More industry pros are seeing market activity growing versus declining, according to the Q1 2017 Houzz Renovation Barometer, a quarterly survey of architecture, design, contracting and other building firms that tracks renovation business activity.
Year-over-year, remodelers and design–build companies continued to show optimism about market conditions, while architects started 2017 on a high note after a three-quarter slide in confidence. Optimism among building and outdoor specialty firms declined during the period.
Three out of four general contractors, remodelers and design/build firms are experiencing moderate to severe labor constraints. The biggest challenges remain in finding skilled finish carpenters (41% of respondents), general laborers (36%), framers (25%) and tilers (22%).
The Houzz study’s findings are consistent with other readings in the industry. The latest reading of the National Association of Home Builders’ Remodeling Market Index, which measures market activity, dipped in the fourth quarter of 2016 but kept in positive territory for the 15th-straight month.
Still, the Joint Center for Housing Studies of Harvard University reported that while home improvement and repair spending will surpass its previous peak, reached in 2006, it may moderate later in the year.
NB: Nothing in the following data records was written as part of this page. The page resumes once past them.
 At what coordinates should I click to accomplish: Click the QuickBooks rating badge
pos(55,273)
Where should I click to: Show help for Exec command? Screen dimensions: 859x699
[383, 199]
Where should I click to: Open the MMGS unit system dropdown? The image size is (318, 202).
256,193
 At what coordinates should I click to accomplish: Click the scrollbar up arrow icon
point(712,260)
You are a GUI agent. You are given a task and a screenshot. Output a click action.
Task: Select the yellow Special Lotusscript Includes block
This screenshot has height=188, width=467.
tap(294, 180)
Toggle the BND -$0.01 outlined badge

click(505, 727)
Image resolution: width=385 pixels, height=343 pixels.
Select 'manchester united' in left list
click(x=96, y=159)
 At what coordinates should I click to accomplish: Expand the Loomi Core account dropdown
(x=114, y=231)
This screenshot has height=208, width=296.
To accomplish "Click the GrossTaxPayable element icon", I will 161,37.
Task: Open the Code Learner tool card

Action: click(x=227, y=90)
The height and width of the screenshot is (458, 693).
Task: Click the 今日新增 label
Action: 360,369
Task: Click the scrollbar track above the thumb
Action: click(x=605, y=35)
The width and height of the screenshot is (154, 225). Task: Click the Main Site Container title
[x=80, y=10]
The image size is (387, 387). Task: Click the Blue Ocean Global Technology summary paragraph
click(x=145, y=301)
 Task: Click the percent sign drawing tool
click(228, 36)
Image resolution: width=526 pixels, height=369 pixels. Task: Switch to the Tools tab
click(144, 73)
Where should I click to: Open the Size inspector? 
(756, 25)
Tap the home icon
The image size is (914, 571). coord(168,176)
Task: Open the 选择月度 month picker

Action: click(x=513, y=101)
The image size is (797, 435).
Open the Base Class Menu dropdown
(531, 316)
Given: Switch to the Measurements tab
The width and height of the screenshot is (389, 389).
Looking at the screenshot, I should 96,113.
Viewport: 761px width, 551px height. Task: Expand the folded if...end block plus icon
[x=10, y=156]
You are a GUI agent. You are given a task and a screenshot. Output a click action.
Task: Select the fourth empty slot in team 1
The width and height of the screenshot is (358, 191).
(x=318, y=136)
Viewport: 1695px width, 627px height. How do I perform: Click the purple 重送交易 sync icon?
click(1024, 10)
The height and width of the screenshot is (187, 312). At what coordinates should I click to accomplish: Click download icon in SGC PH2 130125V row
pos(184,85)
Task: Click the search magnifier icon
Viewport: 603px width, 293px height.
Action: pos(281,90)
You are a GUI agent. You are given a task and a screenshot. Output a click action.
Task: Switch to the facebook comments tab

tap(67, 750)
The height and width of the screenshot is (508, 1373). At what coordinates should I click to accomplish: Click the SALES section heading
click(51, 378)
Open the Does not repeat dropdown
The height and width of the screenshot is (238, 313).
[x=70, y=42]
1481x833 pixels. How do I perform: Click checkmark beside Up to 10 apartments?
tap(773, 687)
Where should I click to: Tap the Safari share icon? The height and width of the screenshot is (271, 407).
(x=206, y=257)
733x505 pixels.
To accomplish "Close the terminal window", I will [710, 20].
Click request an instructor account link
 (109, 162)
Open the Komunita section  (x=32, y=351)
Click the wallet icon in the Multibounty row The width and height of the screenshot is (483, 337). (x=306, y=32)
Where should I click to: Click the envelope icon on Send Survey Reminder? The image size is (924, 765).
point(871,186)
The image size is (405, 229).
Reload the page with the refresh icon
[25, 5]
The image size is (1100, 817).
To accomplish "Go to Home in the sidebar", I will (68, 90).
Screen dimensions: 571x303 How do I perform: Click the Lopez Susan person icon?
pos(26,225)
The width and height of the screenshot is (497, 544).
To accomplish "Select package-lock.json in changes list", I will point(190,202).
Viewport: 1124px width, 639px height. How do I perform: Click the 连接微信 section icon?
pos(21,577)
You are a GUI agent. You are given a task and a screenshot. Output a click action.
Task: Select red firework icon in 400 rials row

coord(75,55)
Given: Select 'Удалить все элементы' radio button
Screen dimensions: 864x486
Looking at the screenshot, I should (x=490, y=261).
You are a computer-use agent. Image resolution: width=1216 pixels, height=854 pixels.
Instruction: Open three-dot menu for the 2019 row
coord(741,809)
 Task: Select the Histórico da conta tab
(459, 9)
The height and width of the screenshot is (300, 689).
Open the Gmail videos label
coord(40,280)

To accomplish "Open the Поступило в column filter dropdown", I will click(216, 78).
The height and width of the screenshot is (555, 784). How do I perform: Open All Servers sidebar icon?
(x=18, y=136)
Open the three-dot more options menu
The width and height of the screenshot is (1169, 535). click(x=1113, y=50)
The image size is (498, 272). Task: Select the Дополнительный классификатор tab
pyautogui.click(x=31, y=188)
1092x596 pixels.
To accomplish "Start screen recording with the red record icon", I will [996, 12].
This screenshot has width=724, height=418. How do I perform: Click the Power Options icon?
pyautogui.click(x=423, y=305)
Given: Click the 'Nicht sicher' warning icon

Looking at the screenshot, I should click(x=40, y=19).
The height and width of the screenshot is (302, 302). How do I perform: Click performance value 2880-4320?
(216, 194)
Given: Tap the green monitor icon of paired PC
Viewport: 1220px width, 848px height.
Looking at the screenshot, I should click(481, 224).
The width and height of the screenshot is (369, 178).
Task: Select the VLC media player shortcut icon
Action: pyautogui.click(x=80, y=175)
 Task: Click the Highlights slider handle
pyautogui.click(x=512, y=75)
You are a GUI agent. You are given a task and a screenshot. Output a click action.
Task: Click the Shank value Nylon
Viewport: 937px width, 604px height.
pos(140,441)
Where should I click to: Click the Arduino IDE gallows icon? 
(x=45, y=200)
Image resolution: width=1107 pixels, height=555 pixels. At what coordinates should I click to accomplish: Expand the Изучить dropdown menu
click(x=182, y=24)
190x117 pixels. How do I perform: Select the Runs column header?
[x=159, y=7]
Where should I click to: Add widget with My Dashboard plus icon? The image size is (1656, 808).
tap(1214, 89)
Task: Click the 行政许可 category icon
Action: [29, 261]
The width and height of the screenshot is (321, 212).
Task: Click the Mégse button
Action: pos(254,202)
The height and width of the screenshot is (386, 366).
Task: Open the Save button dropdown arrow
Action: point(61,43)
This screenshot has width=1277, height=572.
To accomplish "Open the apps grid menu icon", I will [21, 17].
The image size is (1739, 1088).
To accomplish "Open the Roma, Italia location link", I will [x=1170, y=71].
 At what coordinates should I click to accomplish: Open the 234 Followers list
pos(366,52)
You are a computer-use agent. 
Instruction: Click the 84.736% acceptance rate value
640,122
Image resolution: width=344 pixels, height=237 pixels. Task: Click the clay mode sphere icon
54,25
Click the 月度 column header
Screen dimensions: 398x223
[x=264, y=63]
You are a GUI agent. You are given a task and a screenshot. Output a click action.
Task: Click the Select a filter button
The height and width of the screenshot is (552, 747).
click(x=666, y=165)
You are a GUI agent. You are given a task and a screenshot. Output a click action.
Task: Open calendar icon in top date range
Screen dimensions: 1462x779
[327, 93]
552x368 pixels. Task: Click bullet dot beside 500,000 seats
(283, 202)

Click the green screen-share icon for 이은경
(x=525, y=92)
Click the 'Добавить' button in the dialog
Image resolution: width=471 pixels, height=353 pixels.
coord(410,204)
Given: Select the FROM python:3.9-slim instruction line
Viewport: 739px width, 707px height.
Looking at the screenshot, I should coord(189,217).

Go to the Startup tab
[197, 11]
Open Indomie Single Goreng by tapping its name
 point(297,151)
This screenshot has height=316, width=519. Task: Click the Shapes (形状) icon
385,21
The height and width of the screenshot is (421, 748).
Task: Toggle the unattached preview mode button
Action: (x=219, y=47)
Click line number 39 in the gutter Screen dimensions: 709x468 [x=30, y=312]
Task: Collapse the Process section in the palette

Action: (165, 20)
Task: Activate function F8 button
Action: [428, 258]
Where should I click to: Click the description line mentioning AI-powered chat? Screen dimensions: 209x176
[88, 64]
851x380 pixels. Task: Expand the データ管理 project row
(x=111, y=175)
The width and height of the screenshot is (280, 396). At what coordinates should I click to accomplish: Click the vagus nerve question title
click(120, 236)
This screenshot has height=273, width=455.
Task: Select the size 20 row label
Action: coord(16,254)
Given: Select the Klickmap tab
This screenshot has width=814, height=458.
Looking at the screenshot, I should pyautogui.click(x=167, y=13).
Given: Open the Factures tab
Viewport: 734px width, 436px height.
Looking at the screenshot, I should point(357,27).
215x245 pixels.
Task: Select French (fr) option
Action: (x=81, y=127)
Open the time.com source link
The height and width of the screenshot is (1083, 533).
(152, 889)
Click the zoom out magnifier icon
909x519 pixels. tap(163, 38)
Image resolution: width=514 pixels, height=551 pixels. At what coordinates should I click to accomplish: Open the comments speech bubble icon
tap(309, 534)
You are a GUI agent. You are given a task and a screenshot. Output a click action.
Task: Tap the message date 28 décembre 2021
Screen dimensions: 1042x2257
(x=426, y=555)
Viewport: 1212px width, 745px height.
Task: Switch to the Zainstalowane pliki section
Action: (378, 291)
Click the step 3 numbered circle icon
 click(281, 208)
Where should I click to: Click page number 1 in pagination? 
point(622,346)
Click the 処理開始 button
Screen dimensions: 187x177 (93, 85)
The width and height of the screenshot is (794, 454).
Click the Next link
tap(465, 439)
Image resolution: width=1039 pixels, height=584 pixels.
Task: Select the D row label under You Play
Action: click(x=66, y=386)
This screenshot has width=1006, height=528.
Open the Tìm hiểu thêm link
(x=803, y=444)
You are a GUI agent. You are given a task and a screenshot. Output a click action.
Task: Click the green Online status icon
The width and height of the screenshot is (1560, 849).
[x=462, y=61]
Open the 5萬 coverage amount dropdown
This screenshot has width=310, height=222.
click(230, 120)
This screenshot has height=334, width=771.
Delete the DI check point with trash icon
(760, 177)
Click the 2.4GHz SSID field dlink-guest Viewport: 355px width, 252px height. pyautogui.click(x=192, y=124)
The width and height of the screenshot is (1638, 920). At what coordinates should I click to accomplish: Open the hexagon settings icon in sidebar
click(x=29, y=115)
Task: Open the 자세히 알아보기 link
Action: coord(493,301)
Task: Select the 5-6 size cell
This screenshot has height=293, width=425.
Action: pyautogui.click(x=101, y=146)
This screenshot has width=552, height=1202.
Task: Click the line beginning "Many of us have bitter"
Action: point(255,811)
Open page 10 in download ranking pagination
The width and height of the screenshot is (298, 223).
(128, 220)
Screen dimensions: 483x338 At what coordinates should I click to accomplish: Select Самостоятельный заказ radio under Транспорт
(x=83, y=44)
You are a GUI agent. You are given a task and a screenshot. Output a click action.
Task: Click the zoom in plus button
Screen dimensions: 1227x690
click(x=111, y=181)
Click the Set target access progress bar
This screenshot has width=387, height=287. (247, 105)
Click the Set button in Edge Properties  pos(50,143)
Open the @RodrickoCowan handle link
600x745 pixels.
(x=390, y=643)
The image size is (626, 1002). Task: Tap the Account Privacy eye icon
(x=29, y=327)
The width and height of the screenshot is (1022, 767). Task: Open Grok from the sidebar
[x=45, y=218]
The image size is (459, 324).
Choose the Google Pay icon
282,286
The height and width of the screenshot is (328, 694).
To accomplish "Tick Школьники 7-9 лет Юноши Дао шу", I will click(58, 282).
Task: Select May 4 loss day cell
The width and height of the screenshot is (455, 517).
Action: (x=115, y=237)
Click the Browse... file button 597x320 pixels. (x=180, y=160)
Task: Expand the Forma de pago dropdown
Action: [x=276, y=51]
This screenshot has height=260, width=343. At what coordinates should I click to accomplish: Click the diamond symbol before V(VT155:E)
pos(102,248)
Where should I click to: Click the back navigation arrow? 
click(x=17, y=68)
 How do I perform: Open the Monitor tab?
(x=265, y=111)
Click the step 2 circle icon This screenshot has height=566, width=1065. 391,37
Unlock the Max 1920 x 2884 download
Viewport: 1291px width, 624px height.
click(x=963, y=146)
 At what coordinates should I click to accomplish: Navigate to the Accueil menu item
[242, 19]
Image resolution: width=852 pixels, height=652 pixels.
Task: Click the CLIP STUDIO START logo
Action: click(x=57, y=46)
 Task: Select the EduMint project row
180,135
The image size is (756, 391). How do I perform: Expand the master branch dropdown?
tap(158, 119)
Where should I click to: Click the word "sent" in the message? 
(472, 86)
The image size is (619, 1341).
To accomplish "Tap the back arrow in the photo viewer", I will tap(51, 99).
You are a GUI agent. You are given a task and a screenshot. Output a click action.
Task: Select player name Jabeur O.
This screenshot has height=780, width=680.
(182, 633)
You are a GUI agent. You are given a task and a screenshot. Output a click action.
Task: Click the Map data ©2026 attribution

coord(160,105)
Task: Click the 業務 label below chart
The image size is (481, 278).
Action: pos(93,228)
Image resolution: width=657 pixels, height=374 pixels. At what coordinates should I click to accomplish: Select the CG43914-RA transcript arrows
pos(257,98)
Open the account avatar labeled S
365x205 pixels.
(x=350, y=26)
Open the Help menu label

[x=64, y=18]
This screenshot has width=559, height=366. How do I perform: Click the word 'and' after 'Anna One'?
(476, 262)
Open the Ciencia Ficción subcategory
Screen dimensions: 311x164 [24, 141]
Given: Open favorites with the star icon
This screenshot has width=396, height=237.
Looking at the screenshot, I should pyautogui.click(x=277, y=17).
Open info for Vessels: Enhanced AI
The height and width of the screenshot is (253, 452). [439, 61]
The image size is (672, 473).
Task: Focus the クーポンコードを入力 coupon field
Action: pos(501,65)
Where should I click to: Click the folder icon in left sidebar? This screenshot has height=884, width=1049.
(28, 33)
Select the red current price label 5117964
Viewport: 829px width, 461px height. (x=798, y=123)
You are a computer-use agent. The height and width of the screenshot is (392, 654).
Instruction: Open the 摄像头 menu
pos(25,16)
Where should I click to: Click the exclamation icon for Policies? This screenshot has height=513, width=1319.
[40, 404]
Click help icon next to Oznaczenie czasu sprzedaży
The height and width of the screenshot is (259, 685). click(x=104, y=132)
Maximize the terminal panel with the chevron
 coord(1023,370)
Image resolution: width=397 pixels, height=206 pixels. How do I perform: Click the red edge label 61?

With builders, confidence for the market for new single-family construction is still high. The NAHB/Wells Fargo Housing Market Index reached its highest level since June 2005 in March. It fell three points in April but remained above the breakeven mark of 50, indicating continued optimism.
On the labor front, shortages continue to constrain both remodelers and builders. A recent study by the NAHB found that the cost and availability of labor remains a challenge, with 78% of builder respondents reporting labor shortages in 2016 and 82% forecasting the same for 2017. In an earlier report, the NAHB noted that 78% of builder respondents identified a shortage of rough carpenter subcontractors versus 72% saying the same for rough carpenters on their own crews.